Q: What parts of Southern California do you see as “hot spots” for commercial development in the coming months and years?
LeRoy: I am really excited about what’s going on in Inglewood. The new Rams stadium is just the beginning for that area. Thanks to the city’s vision and rapid planning, there are also thousands of new housing units, mixed-use retail developments, destination restaurants, tech facilities, and more. And all of this will be served by the new Crenshaw Connector light rail that will link Inglewood and LAX to Metro’s Expo Line. I also envision a renewed focus across the city on underutilized, environmentally challenged properties. Demand is rising for large industrial parcels to be used for distribution and warehousing, but prime targets are becoming more scarce, and industrial centers are forced farther out from the urban core. As that happens, investors will rethink properties that may not have been as appealing previously. Urban locations for micro-distribution centers will also become more important for e-commerce fulfillment.
Q: What effect do interest rates have on today’s market?
Salomon: With interest rates currently on the rise, construction lenders are requiring larger interest reserves, which is increasing overall construction costs. Borrowers of stabilized projects are seeking early refinancing of their loans set to mature in the next year or two to lock in the current interest rate. A rise in interest rates also historically results in lower bond prices, which may negatively affect some projects financed from the sale of bonds.
Q: Are distributions facilities and warehouses still attractive or are they getting overpriced?
LeRoy: Still attractive. Even with all the new facilities set to come online in the next year, demand will continue to outpace supply. Los Angeles is a gateway region with the nation’s largest port complex, and these types of developments will always be an essential part of the supply chain. Rising interest rates will make deals more challenging, but there will continue to be upward pressure on rents and industrial property values. Manufacturers and retailers are looking to keep more inventory on hand to blunt the impact of future supply chain delays. And e-commerce vendors are exploring ways to pair their large warehouse and distribution centers with smaller fulfillment centers inside the urban center. Some businesses are even buying old brick-and-mortar retail locations and converting them into shipping hubs. But that arrangement presents some infrastructure challenges, and cities are beginning to push back.
“Lenders and investors have become a little more hesitant to finance deals in the industries hit the hardest by the pandemic, such as hotels and office space, while appetite for housing remained steady as employees working from home prioritize space over commute.”
— Scott M. Salomon
Q: What trends do you foresee coming to our local industry by the end of this year?
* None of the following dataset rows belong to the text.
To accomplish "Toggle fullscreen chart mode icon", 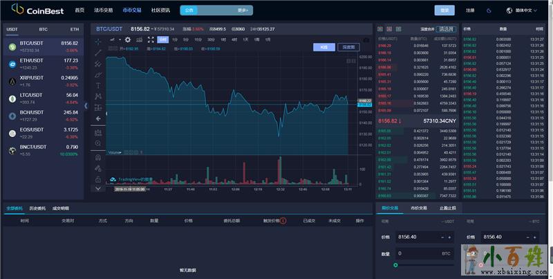I will [151, 39].
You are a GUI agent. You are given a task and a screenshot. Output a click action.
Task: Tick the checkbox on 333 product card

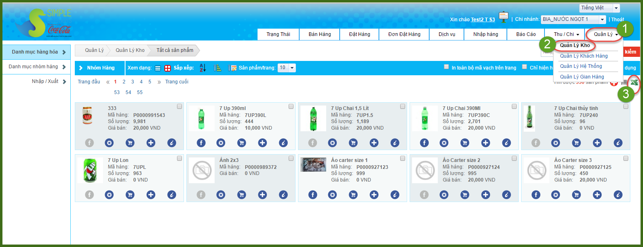click(x=179, y=106)
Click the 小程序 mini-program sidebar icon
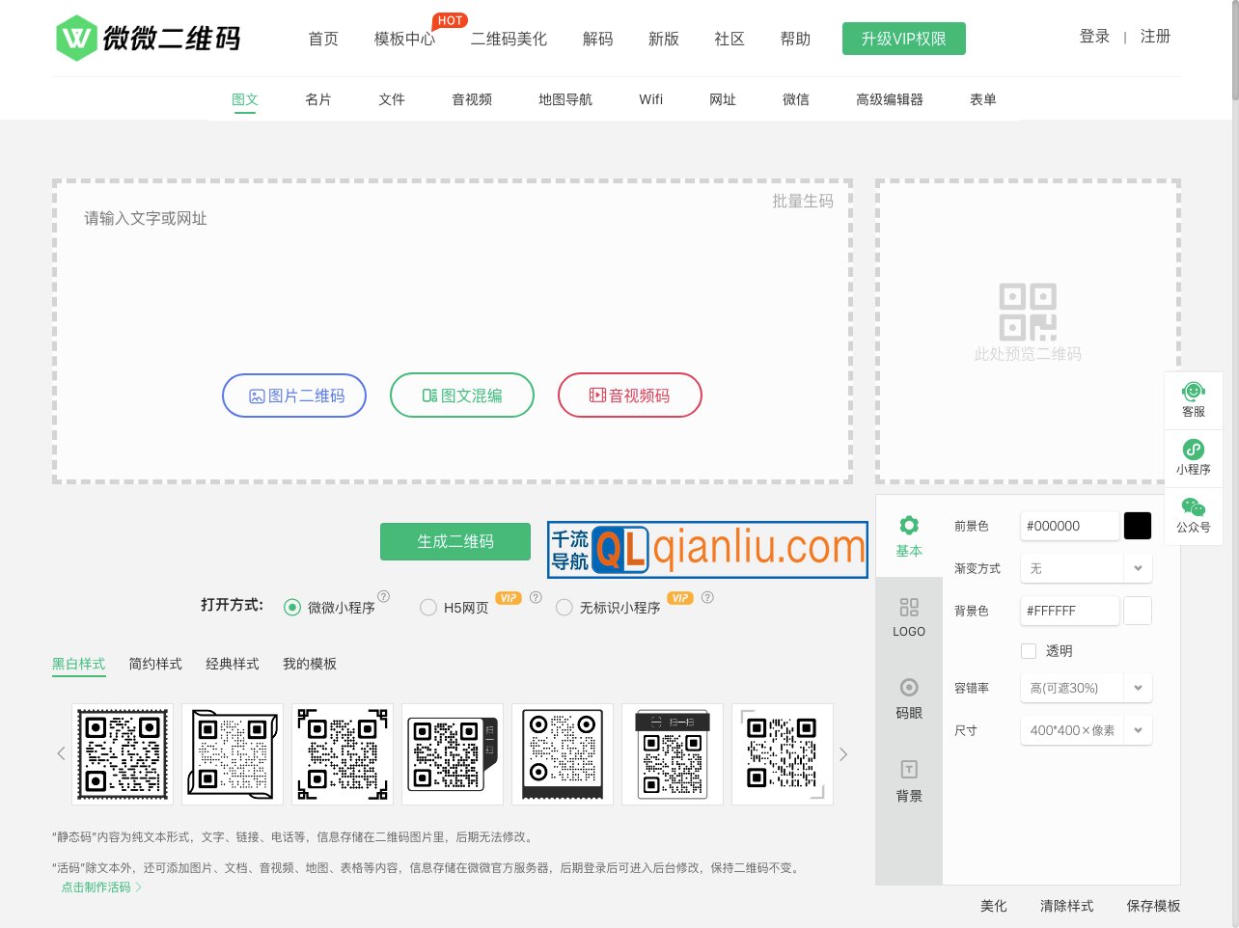1239x928 pixels. point(1194,457)
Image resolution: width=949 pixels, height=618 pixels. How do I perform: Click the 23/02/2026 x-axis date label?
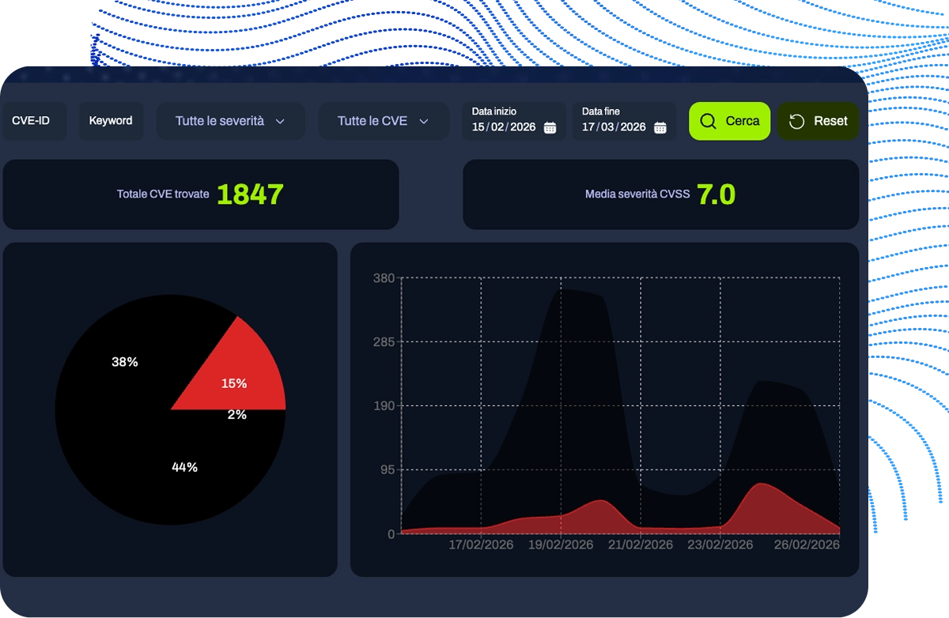coord(720,545)
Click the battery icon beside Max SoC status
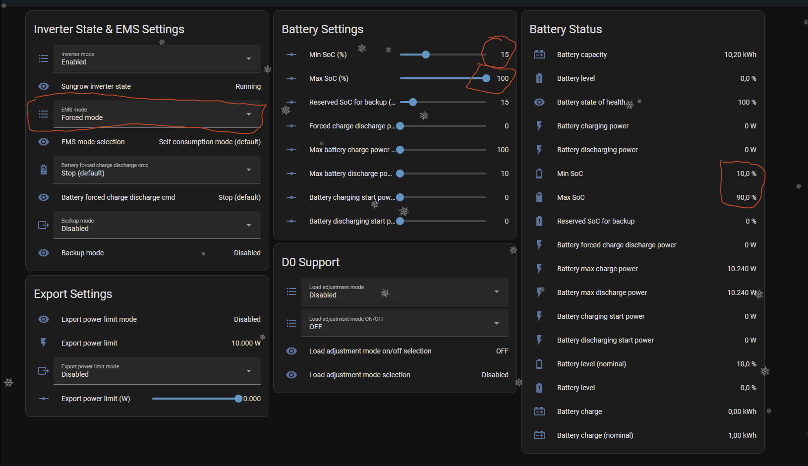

Heid: Based on the current environment of inflationary pressures, we expect continued focus on insurance underwriting of real estate portfolios. This will impact various aspects of insurance programs including modeling of portfolio risks for catastrophic exposures (i.e., earthquakes), adequacy of coverage limits, lender compliance and acquisition pro forma due diligence. These are hot topics that we are consulting with our current and prospective clients, and we foresee continuing for 2022 and beyond.